Copy out every row below word for word, keeping each line in its original order.

(Stored data)
++++++++++

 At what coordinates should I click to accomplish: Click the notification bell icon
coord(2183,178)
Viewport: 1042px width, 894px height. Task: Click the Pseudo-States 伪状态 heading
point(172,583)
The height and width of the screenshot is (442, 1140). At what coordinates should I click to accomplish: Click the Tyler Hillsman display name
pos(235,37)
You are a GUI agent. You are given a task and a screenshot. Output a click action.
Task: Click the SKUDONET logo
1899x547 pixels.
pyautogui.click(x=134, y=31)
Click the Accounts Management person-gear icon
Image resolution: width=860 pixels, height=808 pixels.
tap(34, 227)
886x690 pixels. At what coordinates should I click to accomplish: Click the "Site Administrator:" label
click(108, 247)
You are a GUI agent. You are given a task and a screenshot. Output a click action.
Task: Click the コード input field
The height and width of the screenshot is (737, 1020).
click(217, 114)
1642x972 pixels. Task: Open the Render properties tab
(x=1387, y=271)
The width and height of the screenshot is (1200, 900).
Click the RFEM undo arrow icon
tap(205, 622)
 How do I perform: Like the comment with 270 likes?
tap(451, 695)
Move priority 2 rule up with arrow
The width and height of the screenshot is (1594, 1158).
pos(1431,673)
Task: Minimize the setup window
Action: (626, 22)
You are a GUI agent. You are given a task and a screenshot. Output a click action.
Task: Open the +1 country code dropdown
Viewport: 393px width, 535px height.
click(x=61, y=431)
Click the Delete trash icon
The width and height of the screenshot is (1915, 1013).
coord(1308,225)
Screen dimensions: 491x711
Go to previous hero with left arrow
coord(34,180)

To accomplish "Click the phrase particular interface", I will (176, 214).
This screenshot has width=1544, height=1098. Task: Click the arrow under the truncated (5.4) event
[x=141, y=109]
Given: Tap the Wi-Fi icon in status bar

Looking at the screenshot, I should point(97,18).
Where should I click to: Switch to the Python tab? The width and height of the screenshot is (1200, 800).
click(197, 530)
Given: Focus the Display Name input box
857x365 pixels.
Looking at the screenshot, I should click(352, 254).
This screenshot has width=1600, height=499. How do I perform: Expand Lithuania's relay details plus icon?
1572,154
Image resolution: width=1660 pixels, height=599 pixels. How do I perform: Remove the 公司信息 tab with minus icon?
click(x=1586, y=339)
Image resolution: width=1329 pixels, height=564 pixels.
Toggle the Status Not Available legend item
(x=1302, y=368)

++++++++++

▶ **CORRECT ANSWER**
 At what coordinates should I click to accomplish: Click the notification bell icon
coord(2183,178)
Viewport: 1042px width, 894px height. Task: Click the Pseudo-States 伪状态 heading
point(172,583)
The height and width of the screenshot is (442, 1140). At what coordinates should I click to accomplish: Click the Tyler Hillsman display name
pos(235,37)
You are a GUI agent. You are given a task and a screenshot. Output a click action.
Task: Click the SKUDONET logo
1899x547 pixels.
pyautogui.click(x=134, y=31)
Click the Accounts Management person-gear icon
Image resolution: width=860 pixels, height=808 pixels.
tap(34, 227)
886x690 pixels. At what coordinates should I click to accomplish: Click the "Site Administrator:" label
click(108, 247)
You are a GUI agent. You are given a task and a screenshot. Output a click action.
Task: Click the コード input field
The height and width of the screenshot is (737, 1020).
click(217, 114)
1642x972 pixels. Task: Open the Render properties tab
(x=1387, y=271)
The width and height of the screenshot is (1200, 900).
Click the RFEM undo arrow icon
tap(205, 622)
 How do I perform: Like the comment with 270 likes?
tap(451, 695)
Move priority 2 rule up with arrow
The width and height of the screenshot is (1594, 1158).
pos(1431,673)
Task: Minimize the setup window
Action: (626, 22)
You are a GUI agent. You are given a task and a screenshot. Output a click action.
Task: Open the +1 country code dropdown
Viewport: 393px width, 535px height.
click(x=61, y=431)
Click the Delete trash icon
The width and height of the screenshot is (1915, 1013).
coord(1308,225)
Screen dimensions: 491x711
Go to previous hero with left arrow
coord(34,180)

To accomplish "Click the phrase particular interface", I will (176, 214).
This screenshot has width=1544, height=1098. Task: Click the arrow under the truncated (5.4) event
[x=141, y=109]
Given: Tap the Wi-Fi icon in status bar

Looking at the screenshot, I should point(97,18).
Where should I click to: Switch to the Python tab? The width and height of the screenshot is (1200, 800).
click(197, 530)
Given: Focus the Display Name input box
857x365 pixels.
Looking at the screenshot, I should click(352, 254).
This screenshot has width=1600, height=499. How do I perform: Expand Lithuania's relay details plus icon?
1572,154
Image resolution: width=1660 pixels, height=599 pixels. How do I perform: Remove the 公司信息 tab with minus icon?
click(x=1586, y=339)
Image resolution: width=1329 pixels, height=564 pixels.
Toggle the Status Not Available legend item
(x=1302, y=368)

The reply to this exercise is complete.